§ **SELECTION**

(begin)

Hailed by the New York Times as “prodigiously accomplished and exciting” and as one of the piano’s “brilliant stars,” pianist Blair McMillen has forged a musical life that is unbounded by convention. He is well-known for his advocacy of living composers and contemporary music, as well as for championing very early keyboard music and more recent neglected masterpieces. For more than two decades, McMillen has divided his time as piano soloist, chamber musician, music festival director, and educator/teacher.
Blair McMillen has performed in major concert venues in New York, throughout the United States, and around the world. Recent appearances include concertos with the American Symphony Orchestra in Carnegie Hall, solo appearances with the St. Paul Chamber Orchestra, and a 3-week solo tour of Brazil sponsored by the US State Department. He is a member of several prominent ensembles, including the American Modern Ensemble, the six-piano “supergroup” Grand Band, and the Perspectives Ensemble, among others. For 10 years he was pianist for the Naumburg Award-winning Da Capo Chamber Players. He has also performed with the International Contemporary Ensemble, the Knights, and the LPR Ensemble.

(end)

§ **REQUEST 1**
Answer these questions from the pianist profile:
(a) Which newspaper called McMillen "prodigiously accomplished and exciting"?
(b) How long was his solo tour of Brazil?
(c) For how many years was he pianist for the Da Capo Chamber Players?
The pianist profile has no connection to the listing that comes after it.

§ **RECORDS TO PROCESS**
(begin)

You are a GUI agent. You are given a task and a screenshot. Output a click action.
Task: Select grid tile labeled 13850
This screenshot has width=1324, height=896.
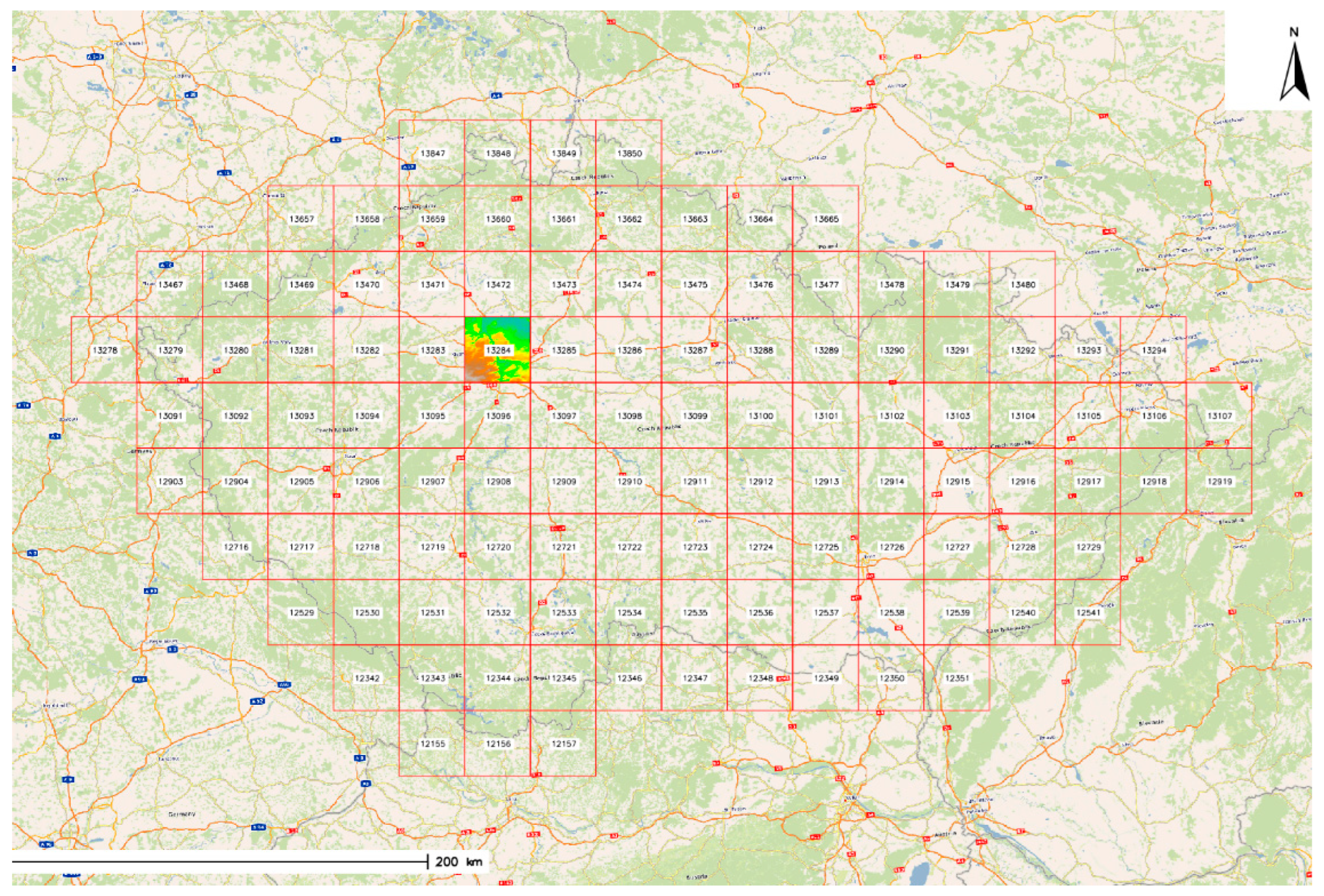629,154
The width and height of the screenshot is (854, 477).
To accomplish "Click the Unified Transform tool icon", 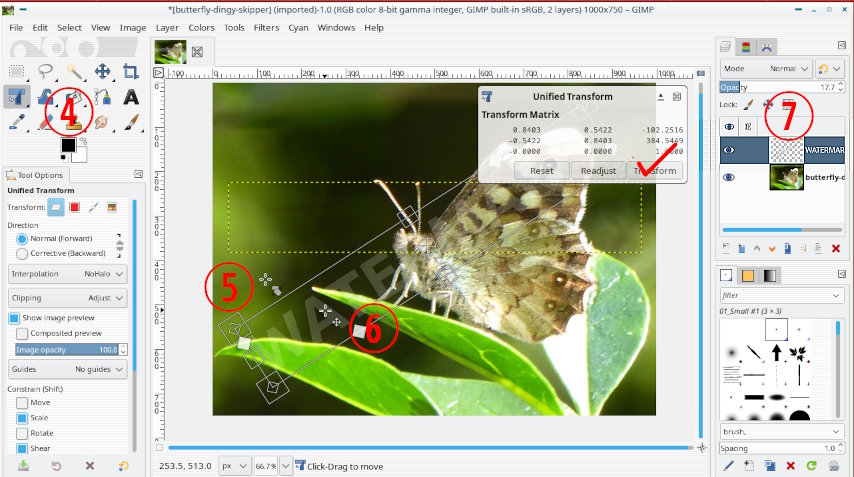I will 17,97.
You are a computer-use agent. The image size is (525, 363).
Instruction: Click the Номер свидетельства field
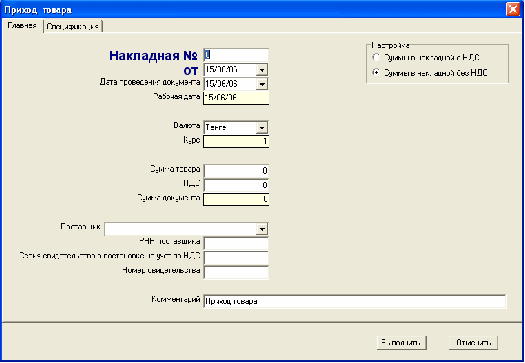236,272
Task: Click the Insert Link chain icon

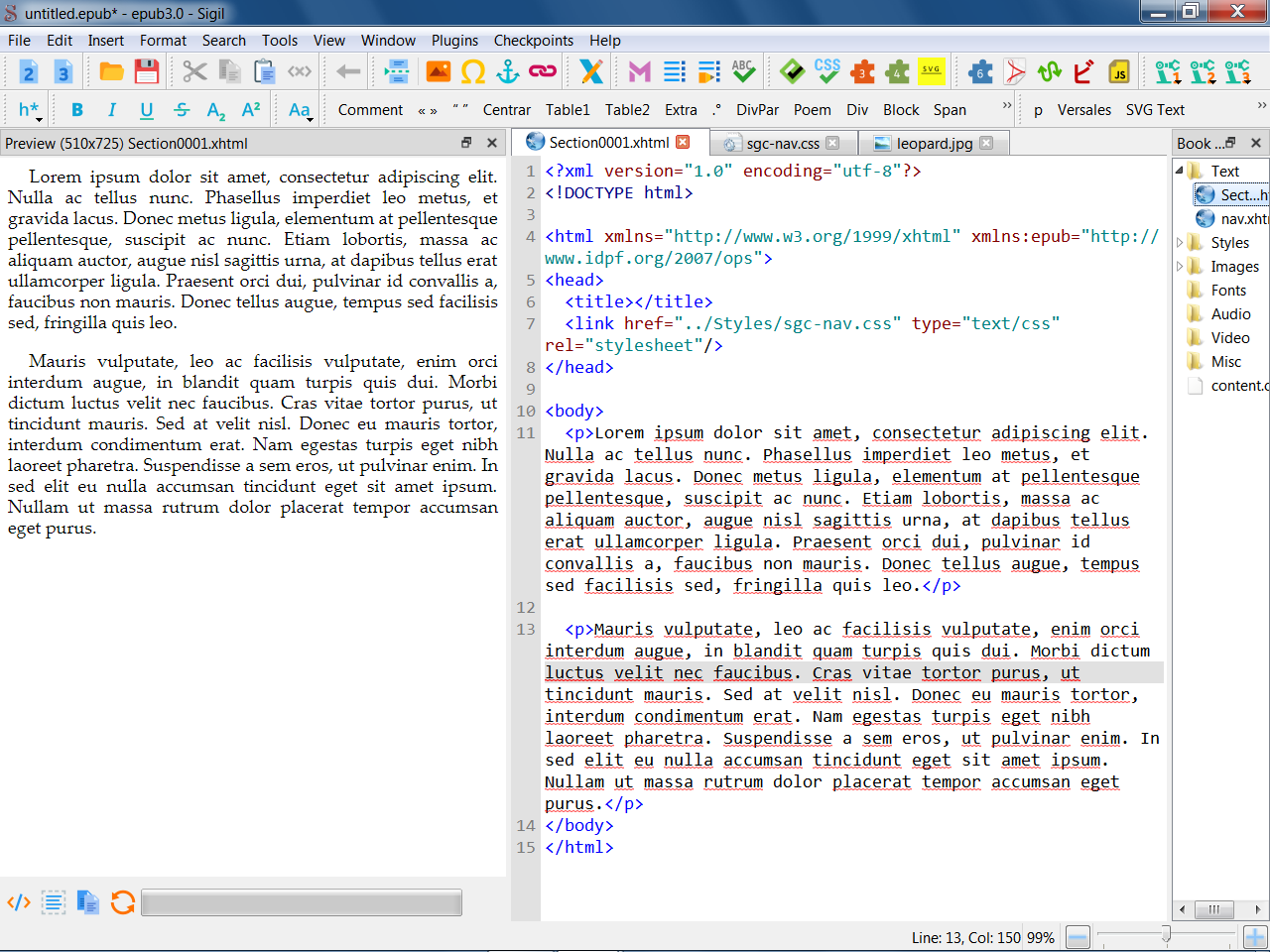Action: click(543, 71)
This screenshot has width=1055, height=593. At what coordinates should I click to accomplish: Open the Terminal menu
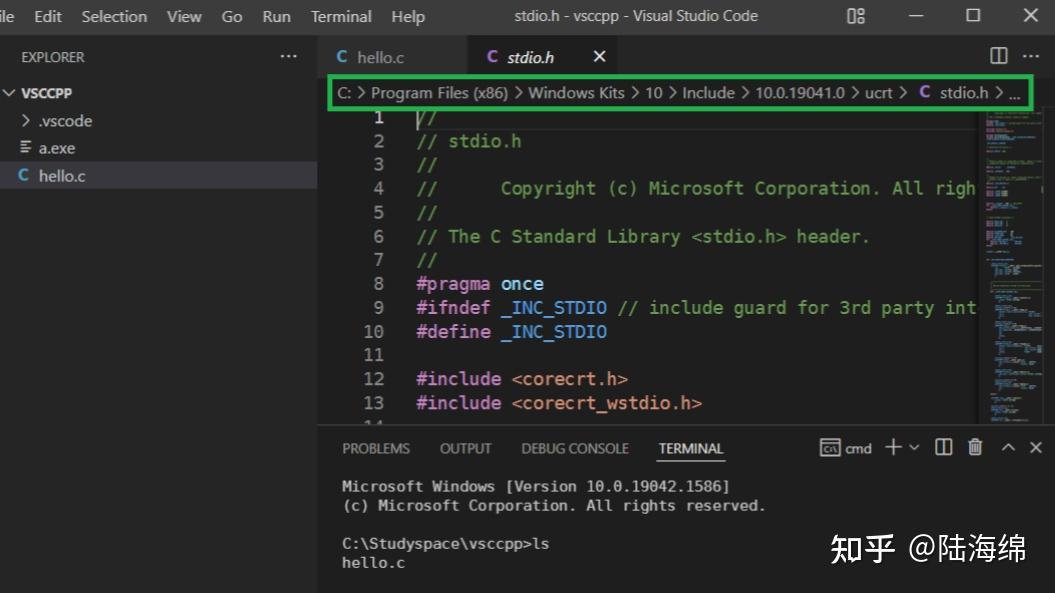[341, 16]
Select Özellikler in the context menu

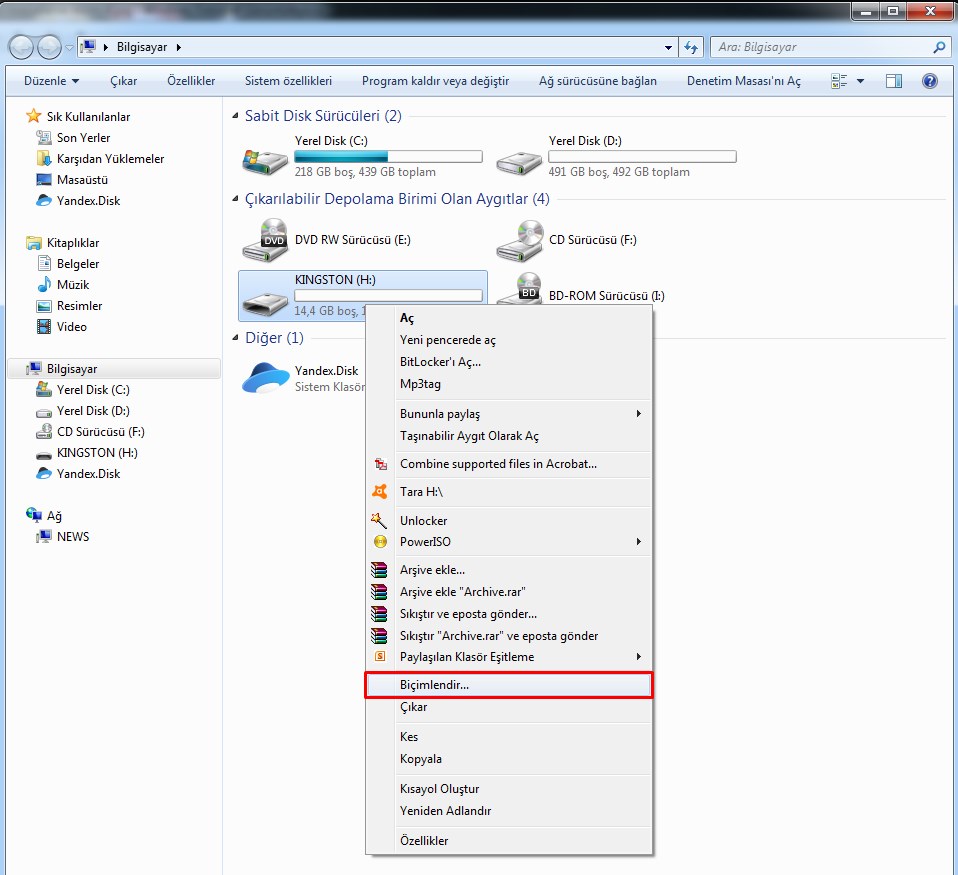pyautogui.click(x=424, y=841)
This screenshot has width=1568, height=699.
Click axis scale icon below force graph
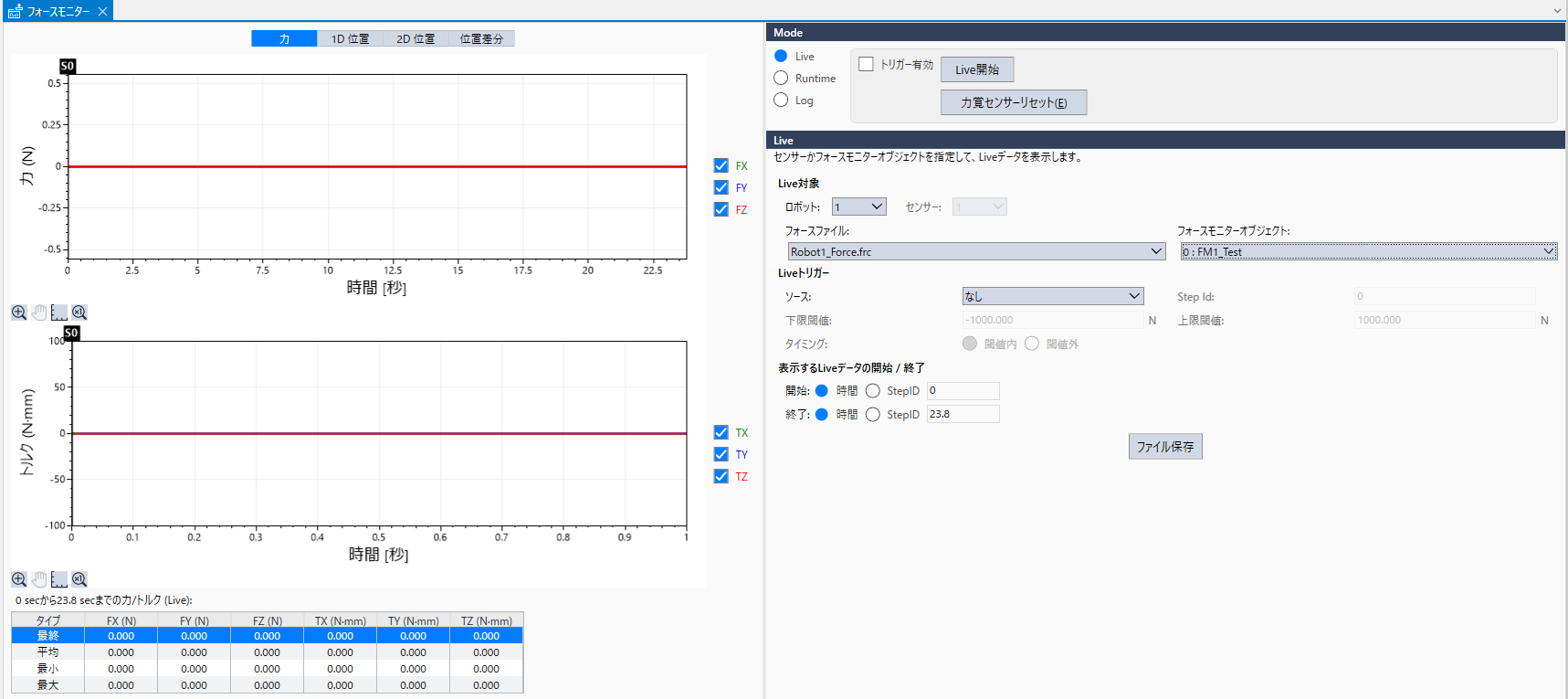tap(59, 312)
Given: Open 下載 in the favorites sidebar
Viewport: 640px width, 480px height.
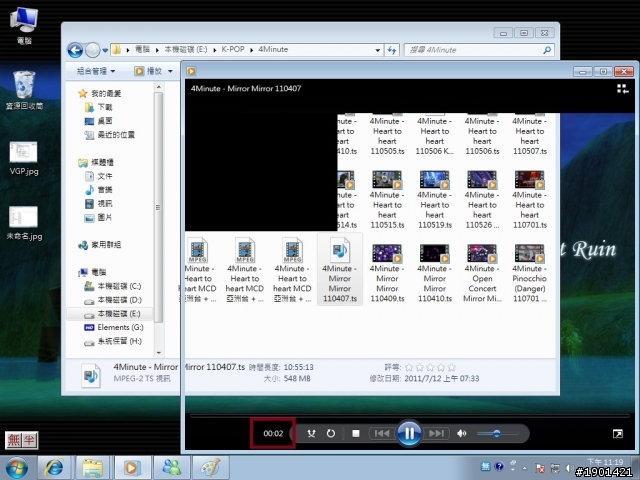Looking at the screenshot, I should pos(105,106).
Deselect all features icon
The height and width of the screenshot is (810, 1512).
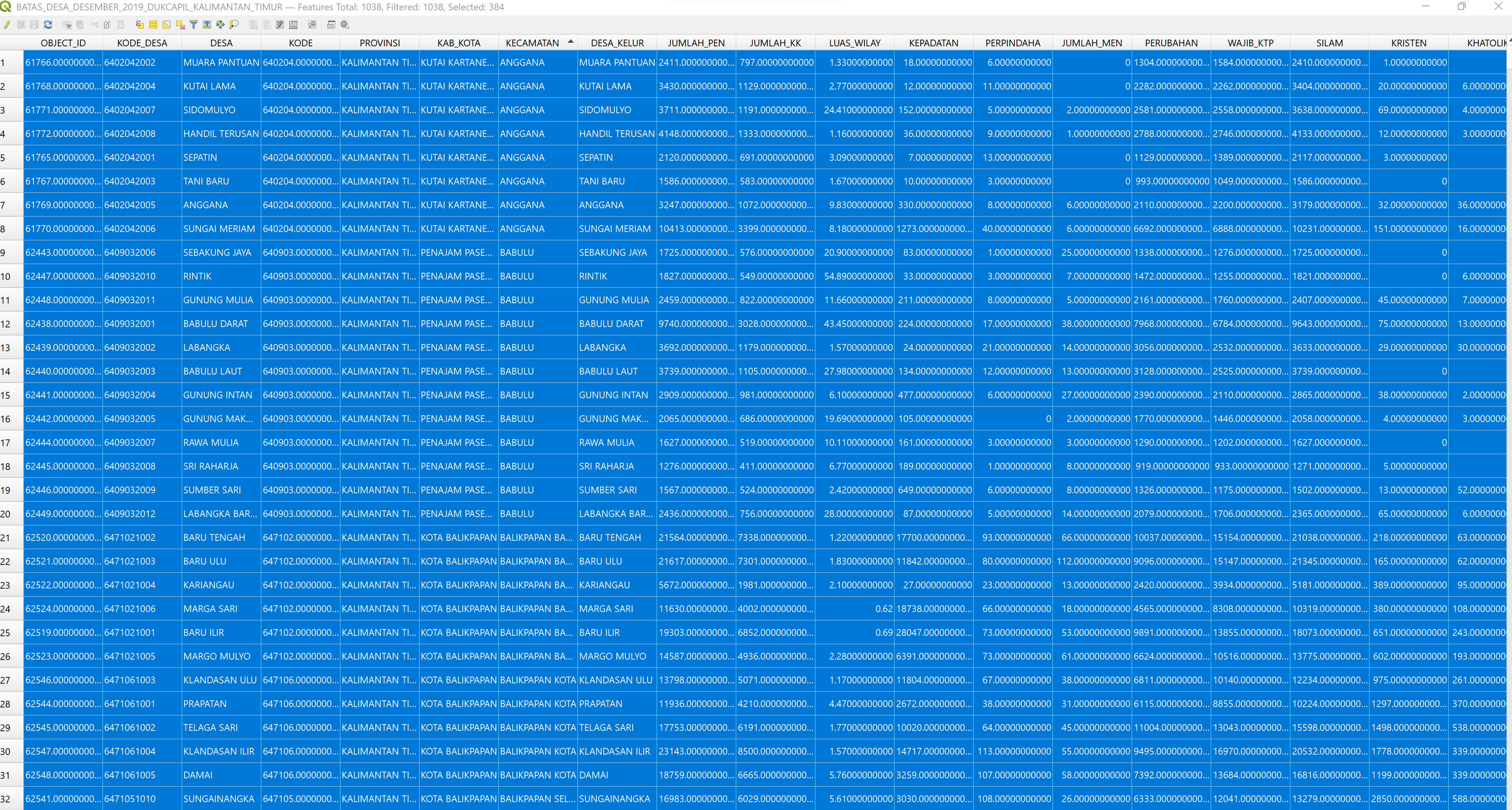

(end)

§ **REQUEST 2**
Please swap "icon" for "button" in the part of the listing that opens with the line containing "You are a computer-use" and closes with the listing's last line, changing nothing else. Return only those lines, without the pictures.

§ **TASK SOLUTION 1**
(a) The New York Times
(b) 3 weeks
(c) 10 years

§ **TASK SOLUTION 2**
You are a computer-use agent. The image size is (525, 363).
Instruction: Click the Номер свидетельства field
236,272
Task: Click the Insert Link chain button

Action: click(543, 71)
This screenshot has width=1055, height=593. At what coordinates should I click to accomplish: Open the Terminal menu
[341, 16]
Select Özellikler in the context menu

pyautogui.click(x=424, y=841)
This screenshot has width=1568, height=699.
Click axis scale button below force graph
tap(59, 312)
Given: Open 下載 in the favorites sidebar
Viewport: 640px width, 480px height.
Looking at the screenshot, I should pos(105,106).
Deselect all features button
The height and width of the screenshot is (810, 1512).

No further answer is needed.